The king of the bay tourny started today.
Just wieghed in a 26.56 pounder to get it started.
Can't do pics on here so go to the gcfc to se the pic.
Good luck
PUT PIC ON MY AVATAR!!!HAHAHA


----------



## flukedaddy (Apr 11, 2009)

Way togo how do they determine if you caught it in the bay. jus wondering


----------



## cobe killer (Apr 13, 2008)

flukedaddy said:


> way togo how do they determine if you caught it in the bay. Jus wondering


honor system. No need to cheat,just a local tourny for fun and a little bit of cash.


----------



## nb&twil (Oct 2, 2007)

Nice work. How was it? Did you get just the one bite, or were they thick? We went last weekend and had several Spanish, but still never confirmed a king bite.


----------



## cobe killer (Apr 13, 2008)

nb&twil said:


> nice work. How was it? Did you get just the one bite, or were they thick? We went last weekend and had several spanish, but still never confirmed a king bite.

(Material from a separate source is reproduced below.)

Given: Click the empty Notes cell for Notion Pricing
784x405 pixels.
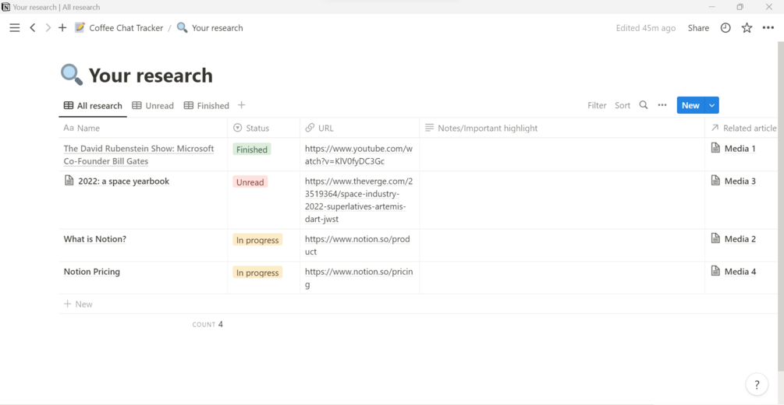Looking at the screenshot, I should click(x=562, y=277).
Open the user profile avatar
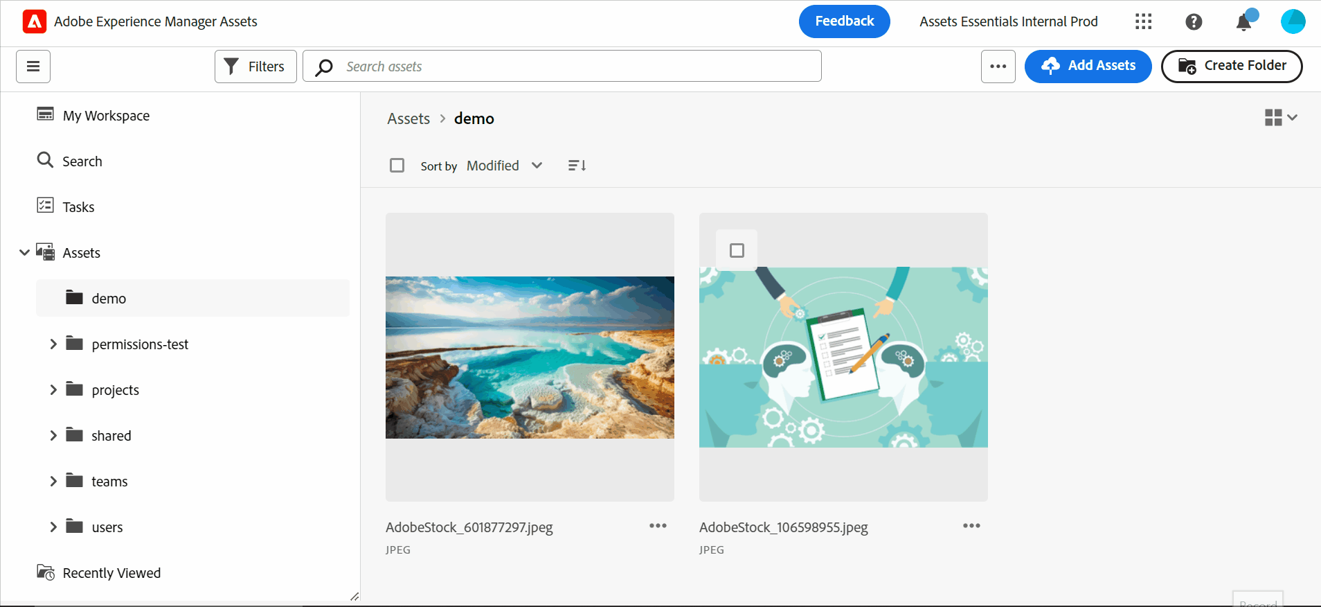 pos(1293,21)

dead neap tide and a full blue moon. The bite was sloooooooow. Only 1 king,1 jack crevell and 1 redfish. Plenty of small blacktips and sailcats to keep ya busy though. No wind and hot.


----------



## cobe killer (Apr 13, 2008)

managed to get another small king yesterday.(14.64 lb) to put in 2nd plc
then bill menges weighed in a 18.04 lber today to knock my 2nd plc fish to 3rd.
but i still have 1st with the 26.54 lber which is a very beatable fish.still plenty of time to get into the tourny(5 more weeks.) you must wait 48 hrs after you get entered to weigh-in a fish.
go get em!!!:thumbup:


----------



## 500mike (Jul 1, 2012)

Good job -looks like you ain't got no competition .

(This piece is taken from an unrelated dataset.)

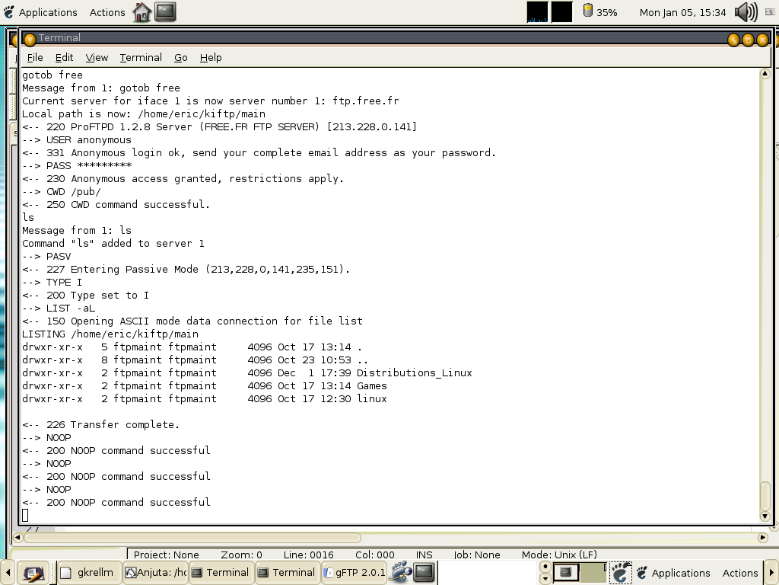Open the Terminal menu in the menu bar
The image size is (779, 585).
[x=141, y=57]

Take some pictures friend !!


----------



## cobe killer (Apr 13, 2008)

we went sunday and the kings were on fire. caught 4 missed several due to cut-offs and missed strikes. the biggest was 16.88,not big but fun. also caught red snapper,some 18" keepers,jacks,redfish,blacktip spinner sharks,big whiting and...............my first bay tapon!!!!!!!!! it was about 60lbs and put on a show with six good jumps then a clean release at the boat. awesome day!!!!! 
i have video but having troeble getting it to upload on youtube,(error message)but i'll keep trying. good luck


----------



## panhandlephinsphan (Aug 25, 2008)

Thanks for the posts! Any chance I can ask what you are fishing with? Well, I can ask I guess, but are you willing to answer? I do a lot of 3mb night fishing for Reds in the winter but have not figured out the day fishing in the bay yet. 

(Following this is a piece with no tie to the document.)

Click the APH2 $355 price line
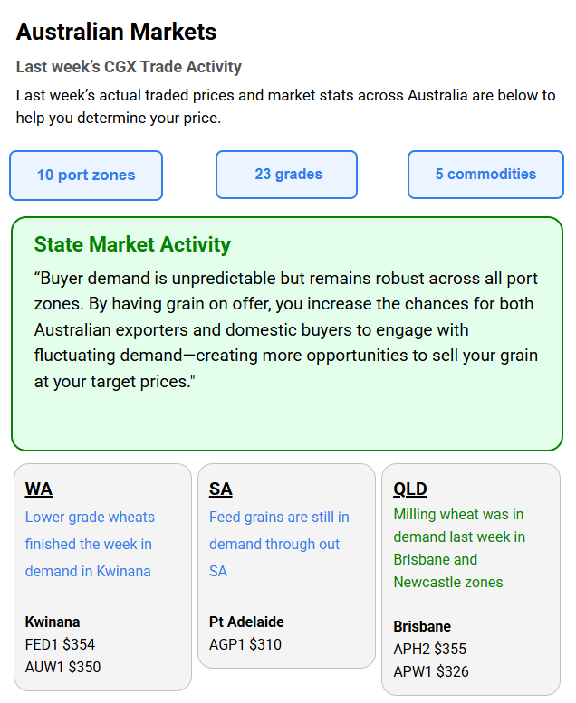The image size is (576, 703). tap(430, 649)
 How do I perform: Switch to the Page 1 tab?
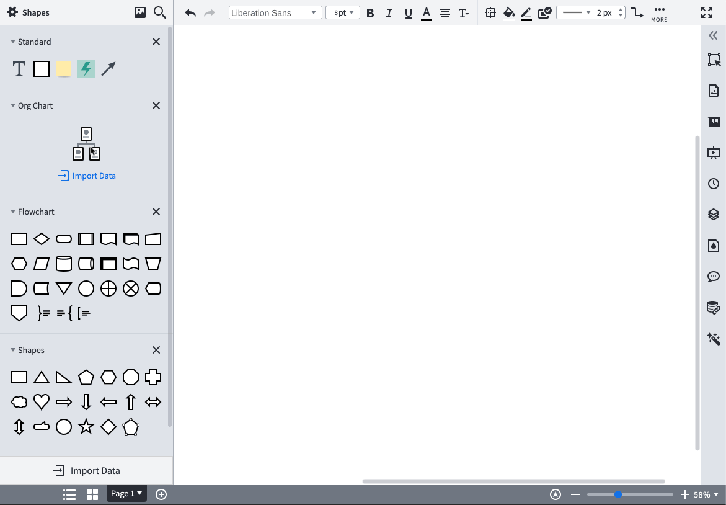(126, 493)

I have seen those darn tarpon under the lights now and then but have never been able to land one. At least yet!

thanks!

Pan


----------



## cobe killer (Apr 13, 2008)

panhandlephinsphan said:


> Thanks for the posts! Any chance I can ask what you are fishing with? Well, I can ask I guess, but are you willing to answer? I do a lot of 3mb night fishing for Reds in the winter but have not figured out the day fishing in the bay yet.
> 
> I have seen those darn tarpon under the lights now and then but have never been able to land one. At least yet!
> 
> ...


using live menhaden,mullet,croakers and white trout.any of thewse will work for kings or tarpon or jacks or reds even the red snapper. live,small blue crabs would work good for the tarpon and reds at night under the lights.(in theory) but fish eat what they want when they want. good luck.:thumbup:


----------



## flukedaddy (Apr 11, 2009)

panhandlephinsphan said:


> Thanks for the posts! Any chance I can ask what you are fishing with? Well, I can ask I guess, but are you willing to answer? I do a lot of 3mb night fishing for Reds in the winter but have not figured out the day fishing in the bay yet.
> 
> I have seen those darn tarpon under the lights now and then but have never been able to land one. At least yet!
> 
> ...


Catch a white trout and put out on a ballon. Ribbon fish are the best if you are lucky enough to catch one put him out immediately with an extra stinger hook.


----------



## panhandlephinsphan (Aug 25, 2008)

Finally! a good use for ribbon fish. They drive me crazy when they keep eating my treble hook spoon while fishing for reds.

Pan


----------



## cobe killer (Apr 13, 2008)

dustin(caddy yakker) just took 1st with a 33 1/2 lb smoker. good job!!!


----------



## flukedaddy (Apr 11, 2009)

cobe killer said:


> dustin(caddy yakker) just took 1st with a 33 1/2 lb smoker. good job!!!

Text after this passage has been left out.